The next morning I took Bob to a disc golf course on the University of Wisconsin Manitowoc campus. He had tried to play the course the previous afternoon, but it prohibited dogs and he took Darwin until someone told him he could be given a $181 ticket. I went to the Wisconsin Maritime Museum, a wonderful museum. Manitowoc was a serious ship-building area for many years. During WWI the builders built many boats. In WWII one of the builders was asked to build submarines. It retooled and during the war 28 submarines were built there. They would be side-launched into Lake Michigan and their crews would test them in Lake Michigan. Submariners (2% of the total Navy and comprised of volunteers only) would learn their skills on their assigned sub, which they would sail to Chicago where the sub was placed on a drydock barge, taken down the Mississippi to New Orleans where it would be armed, and sailed through the Panama Canal to the Pacific.
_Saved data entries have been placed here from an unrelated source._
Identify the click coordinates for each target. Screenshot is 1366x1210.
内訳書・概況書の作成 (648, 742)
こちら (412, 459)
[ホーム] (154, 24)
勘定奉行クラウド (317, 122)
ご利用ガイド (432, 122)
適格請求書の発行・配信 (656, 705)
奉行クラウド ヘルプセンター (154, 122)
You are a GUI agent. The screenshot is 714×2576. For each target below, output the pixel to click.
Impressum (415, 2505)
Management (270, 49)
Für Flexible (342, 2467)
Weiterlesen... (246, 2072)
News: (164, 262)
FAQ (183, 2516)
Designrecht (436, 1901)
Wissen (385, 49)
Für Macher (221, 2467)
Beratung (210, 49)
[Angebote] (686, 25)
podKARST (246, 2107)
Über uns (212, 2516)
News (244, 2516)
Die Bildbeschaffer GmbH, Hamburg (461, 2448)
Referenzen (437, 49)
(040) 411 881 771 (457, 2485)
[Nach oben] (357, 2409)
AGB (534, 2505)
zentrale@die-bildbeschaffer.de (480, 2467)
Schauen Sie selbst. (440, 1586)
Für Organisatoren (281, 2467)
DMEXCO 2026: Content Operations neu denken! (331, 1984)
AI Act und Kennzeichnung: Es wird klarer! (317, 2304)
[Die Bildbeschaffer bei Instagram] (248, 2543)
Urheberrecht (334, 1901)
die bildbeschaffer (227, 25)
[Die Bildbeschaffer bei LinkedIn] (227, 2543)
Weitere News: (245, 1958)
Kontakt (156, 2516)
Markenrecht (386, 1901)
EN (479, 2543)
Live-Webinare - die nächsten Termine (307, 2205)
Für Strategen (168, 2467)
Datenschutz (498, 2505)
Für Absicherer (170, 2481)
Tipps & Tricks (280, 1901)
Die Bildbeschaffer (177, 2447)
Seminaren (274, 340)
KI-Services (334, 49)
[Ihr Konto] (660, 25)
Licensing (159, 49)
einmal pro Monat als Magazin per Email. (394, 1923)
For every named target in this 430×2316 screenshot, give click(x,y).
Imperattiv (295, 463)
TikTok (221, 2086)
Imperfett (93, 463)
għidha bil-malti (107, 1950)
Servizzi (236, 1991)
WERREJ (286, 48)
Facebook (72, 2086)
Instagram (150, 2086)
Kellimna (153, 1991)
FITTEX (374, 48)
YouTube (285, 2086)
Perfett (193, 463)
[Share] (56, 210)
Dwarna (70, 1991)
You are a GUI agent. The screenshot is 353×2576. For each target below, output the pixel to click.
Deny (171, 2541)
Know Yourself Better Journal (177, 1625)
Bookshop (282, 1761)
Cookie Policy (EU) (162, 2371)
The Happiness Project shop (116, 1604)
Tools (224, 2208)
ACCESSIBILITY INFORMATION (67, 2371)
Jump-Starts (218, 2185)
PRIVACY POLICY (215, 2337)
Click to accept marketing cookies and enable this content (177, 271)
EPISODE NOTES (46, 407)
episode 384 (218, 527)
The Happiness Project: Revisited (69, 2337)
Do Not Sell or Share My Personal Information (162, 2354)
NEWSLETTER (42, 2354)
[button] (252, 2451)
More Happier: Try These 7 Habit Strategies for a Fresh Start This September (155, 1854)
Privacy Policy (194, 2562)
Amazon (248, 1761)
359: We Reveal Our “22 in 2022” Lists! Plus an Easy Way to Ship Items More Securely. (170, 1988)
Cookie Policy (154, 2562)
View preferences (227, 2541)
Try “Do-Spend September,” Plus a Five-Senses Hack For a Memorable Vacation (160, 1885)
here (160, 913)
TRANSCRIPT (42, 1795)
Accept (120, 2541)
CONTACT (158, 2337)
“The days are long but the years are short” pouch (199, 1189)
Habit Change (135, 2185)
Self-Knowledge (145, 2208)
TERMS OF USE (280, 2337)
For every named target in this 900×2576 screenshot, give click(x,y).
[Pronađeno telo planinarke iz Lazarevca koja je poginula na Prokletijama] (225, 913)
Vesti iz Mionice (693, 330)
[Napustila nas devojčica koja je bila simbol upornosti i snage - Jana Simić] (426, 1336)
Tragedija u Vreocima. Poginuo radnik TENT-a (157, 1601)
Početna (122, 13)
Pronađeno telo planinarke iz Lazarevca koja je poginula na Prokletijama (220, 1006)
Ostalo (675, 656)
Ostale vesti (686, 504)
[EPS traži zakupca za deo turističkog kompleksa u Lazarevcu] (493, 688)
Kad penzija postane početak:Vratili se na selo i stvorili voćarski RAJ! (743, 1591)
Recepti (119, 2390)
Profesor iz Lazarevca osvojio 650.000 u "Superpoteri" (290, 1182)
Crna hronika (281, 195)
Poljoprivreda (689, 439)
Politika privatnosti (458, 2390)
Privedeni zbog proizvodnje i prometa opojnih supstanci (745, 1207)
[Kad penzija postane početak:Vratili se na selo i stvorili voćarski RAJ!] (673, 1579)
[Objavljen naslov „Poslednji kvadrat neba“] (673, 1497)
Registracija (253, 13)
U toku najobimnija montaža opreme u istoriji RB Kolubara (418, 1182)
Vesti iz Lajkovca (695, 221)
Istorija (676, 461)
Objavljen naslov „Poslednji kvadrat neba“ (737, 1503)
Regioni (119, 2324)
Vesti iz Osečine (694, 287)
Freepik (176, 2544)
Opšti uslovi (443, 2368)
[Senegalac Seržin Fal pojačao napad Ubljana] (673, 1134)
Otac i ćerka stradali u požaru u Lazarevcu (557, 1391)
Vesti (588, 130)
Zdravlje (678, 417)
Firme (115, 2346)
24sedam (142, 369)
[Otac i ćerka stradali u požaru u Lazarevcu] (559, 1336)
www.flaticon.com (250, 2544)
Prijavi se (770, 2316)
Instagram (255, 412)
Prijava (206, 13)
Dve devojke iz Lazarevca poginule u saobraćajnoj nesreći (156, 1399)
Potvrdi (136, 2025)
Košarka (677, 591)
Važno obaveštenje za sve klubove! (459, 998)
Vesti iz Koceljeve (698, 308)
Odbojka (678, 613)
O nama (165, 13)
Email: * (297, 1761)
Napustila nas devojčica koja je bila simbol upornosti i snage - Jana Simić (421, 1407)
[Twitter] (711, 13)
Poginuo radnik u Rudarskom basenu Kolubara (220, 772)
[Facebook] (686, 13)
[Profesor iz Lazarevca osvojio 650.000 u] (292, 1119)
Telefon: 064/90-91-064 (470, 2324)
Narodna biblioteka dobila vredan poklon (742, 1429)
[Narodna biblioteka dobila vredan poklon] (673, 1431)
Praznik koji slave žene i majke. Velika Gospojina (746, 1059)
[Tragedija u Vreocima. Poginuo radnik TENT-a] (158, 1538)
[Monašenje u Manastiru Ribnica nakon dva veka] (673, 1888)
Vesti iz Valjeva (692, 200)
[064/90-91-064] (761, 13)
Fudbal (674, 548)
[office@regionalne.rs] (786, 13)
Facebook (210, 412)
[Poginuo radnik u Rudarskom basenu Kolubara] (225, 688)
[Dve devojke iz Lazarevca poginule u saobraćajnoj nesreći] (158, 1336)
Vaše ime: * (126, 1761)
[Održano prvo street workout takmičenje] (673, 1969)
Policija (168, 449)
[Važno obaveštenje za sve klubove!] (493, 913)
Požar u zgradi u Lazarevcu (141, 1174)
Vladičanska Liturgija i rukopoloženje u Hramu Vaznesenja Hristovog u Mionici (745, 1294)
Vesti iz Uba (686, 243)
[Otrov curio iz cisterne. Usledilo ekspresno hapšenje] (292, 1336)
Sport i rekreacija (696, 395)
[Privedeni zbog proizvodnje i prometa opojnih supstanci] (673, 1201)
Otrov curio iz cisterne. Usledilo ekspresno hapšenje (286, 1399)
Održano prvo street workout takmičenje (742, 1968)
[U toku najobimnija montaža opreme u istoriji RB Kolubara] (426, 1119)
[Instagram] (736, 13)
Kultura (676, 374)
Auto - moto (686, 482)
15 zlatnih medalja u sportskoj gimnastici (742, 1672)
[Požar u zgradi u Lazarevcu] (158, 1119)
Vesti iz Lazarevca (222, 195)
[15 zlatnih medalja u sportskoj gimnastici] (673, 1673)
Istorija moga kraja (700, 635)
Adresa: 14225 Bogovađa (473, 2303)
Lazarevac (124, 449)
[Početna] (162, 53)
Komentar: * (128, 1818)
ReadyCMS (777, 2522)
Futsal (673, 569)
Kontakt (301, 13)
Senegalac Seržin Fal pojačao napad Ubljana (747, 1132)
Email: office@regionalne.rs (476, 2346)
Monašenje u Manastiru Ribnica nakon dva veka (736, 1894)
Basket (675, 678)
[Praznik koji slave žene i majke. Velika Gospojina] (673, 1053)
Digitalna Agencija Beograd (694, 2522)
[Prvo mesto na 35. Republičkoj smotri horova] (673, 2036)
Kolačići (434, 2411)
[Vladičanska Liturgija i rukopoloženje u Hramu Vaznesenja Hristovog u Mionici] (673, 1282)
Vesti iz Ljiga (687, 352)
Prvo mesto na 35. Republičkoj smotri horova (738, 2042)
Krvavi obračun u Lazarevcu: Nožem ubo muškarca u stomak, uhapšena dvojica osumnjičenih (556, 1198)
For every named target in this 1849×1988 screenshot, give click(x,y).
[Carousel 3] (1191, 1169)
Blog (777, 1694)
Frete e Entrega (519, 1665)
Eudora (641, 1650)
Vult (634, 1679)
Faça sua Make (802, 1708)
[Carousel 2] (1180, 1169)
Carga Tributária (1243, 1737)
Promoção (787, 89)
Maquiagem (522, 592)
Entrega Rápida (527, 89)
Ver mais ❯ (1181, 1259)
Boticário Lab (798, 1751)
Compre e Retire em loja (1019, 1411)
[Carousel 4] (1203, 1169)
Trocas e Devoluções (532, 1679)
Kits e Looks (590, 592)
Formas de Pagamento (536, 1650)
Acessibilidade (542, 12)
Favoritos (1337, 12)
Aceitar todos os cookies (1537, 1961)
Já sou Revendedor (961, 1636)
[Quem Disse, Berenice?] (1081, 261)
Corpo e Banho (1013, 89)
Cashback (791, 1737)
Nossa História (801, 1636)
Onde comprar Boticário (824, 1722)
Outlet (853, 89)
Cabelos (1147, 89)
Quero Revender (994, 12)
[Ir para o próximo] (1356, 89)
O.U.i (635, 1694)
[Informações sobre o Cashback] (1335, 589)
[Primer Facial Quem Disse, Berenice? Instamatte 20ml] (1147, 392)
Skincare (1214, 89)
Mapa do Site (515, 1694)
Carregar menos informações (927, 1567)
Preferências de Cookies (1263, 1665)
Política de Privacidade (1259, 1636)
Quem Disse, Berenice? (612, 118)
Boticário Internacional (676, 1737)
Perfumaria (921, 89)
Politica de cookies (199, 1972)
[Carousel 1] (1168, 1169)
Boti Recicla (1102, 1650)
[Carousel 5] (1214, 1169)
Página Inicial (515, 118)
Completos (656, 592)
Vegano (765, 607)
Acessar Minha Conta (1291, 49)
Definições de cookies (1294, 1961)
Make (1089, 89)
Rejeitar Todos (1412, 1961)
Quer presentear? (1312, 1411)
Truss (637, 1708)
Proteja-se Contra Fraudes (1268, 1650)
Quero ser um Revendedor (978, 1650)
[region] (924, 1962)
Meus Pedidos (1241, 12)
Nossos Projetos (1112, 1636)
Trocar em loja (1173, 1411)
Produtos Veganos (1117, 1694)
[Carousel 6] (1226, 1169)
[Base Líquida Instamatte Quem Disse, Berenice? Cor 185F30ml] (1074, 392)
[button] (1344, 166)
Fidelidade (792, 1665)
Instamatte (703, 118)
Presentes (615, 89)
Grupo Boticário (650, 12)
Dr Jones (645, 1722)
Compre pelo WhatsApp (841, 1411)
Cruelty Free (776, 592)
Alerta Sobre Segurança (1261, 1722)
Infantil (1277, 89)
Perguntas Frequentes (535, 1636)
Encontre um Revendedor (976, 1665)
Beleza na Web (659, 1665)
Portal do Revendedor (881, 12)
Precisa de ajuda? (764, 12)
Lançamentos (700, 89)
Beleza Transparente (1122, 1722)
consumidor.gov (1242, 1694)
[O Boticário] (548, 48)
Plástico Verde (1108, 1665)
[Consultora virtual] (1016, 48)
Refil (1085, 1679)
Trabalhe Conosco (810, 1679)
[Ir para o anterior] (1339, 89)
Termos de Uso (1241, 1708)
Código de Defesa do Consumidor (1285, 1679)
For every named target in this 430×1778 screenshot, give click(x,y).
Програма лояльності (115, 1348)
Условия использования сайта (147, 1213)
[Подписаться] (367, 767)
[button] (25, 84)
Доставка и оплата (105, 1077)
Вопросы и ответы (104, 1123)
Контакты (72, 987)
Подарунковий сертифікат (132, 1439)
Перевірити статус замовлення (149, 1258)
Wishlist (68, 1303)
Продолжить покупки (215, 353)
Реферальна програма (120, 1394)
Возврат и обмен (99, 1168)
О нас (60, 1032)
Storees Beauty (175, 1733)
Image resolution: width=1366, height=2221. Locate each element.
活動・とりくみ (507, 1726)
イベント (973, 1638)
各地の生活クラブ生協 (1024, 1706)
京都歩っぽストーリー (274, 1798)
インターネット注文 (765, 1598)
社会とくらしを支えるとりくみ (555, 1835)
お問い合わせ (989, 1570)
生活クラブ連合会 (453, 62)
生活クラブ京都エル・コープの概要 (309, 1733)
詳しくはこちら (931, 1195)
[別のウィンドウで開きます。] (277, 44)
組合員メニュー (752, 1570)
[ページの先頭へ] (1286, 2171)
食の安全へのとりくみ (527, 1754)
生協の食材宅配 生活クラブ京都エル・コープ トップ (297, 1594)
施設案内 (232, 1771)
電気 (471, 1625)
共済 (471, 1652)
Four of the subs were sunk during WWII. The museum has a wonderful exhibit of boats built in Wisconsin (many of them wood), models, an exhibit on the car ferries and on the Great Lakes fisheries. Twin Rivers, just north of Manitowoc, was a center of the fishing industry which crashed due to over-fishing.
We had reservations on the S.S. Badger, the last coal-powered steam car ferry on Lake Michigan. Car ferries were not built for automobiles, but were built to carry rail cars. Before they existed, freight would be off-loaded from rail cars onto steamers and then re-loaded onto rail cars. The car ferries could carry up to 24 rail cars for the 4 hour trip. Now the coal is delivered in ground form and is further pulverized before being forced into the boilers. It was a beautiful day for a crossing. Earlier in the 20th century the car ferries ran year round (partly because the railroads didn't own their own track through Chicago and it was very expensive to move cars through Chicago). During the winter, the crossings were difficult. The car ferries were designed to work partly as ice breakers. If the ice was less than 10' thick the front of the ferry was designed to ride over the ice and crush it. If it was thicker, the ferry would back through the ice using its screw to develop a wash of water that would rise over the ice and crush it. If a ferry had to back most of the way across it could take up to 24 hours. There were so many ferries that they developed routes through the ice where the ice was thinner. At times Lake Michigan was totally frozen over and the frigid weather caused a huge build-up of ice on the ships.